2009年6月1日月曜日

♪ 『戴冠ミサ』の部屋 ♪ その⑨


~『”戴冠”の由来』~

この『戴冠ミサ』は1779年3月、モーツァルト23歳、ザルツブルク時代に作曲されました。
その後まもなく、そのザルツブルクで初演されたようですが、 曲名にある『戴冠(式)』という呼び名は作曲者がつけたものではありません。
後にいつの頃からかそう呼ばれるようになったようです。 (いわば『あだ名』です) その由来となっている2説を紹介いたしましょう。

【説:1】
ザルクブルク郊外にあるマリア・プライン教会の『奇跡の聖母子像』のために毎年行われる、『聖母子像戴冠記念式』のために作曲されたことに由来しています。
この母子像は、色々な奇跡の出来事を起こしたとして過去に戴冠(即位)しています。
以後、毎年その『戴冠(即位)』を祝う式典が行われていました。
このようないきさつから『戴冠ミサ』となった、という説です。
【説:2】
作曲の約10年後の1790年(モーツァルトの死の前年)、オーストリア皇帝レオポルト2世の戴冠式が盛大に行われました。
その一環としてこのミサ曲がウィーンで演奏されたので、それ以来『戴冠式ミサ』と呼ばれるようになった、という説です。

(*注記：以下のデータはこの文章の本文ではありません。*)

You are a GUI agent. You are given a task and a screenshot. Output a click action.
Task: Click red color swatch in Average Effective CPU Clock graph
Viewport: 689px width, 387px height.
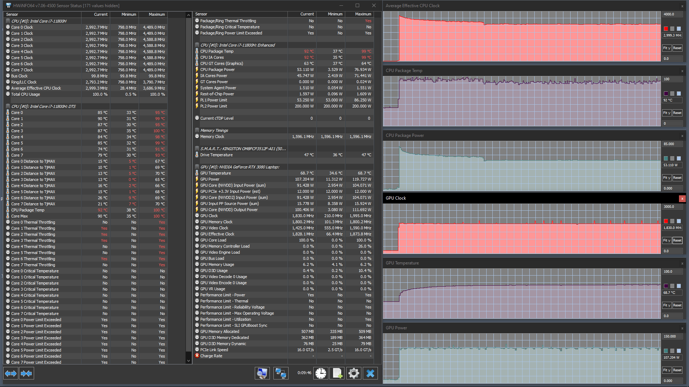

【1】は昔からの定説、【2】は近年言われるようになった説のようです。
なお、余談ですがモーツァルトの作品で『戴冠式』と呼ばれている曲がもう1つあります。
『ピアノ協奏曲第26番ニ長調』です。
この曲は上記【2】のレオポルト2世の戴冠式が行われていた時期に作曲され、 自身の企画演奏会で初演されたため、そう呼ばれるようになりました。
(戴冠式の席上に演奏されたものではないようです)

その時、世の中はどんな状況だったのでしょう?
その時、作曲家は何を思い、何をしていたのでしょう?
音楽の『その時』を知ると、聴くことも表現することも楽しく豊かになりますね。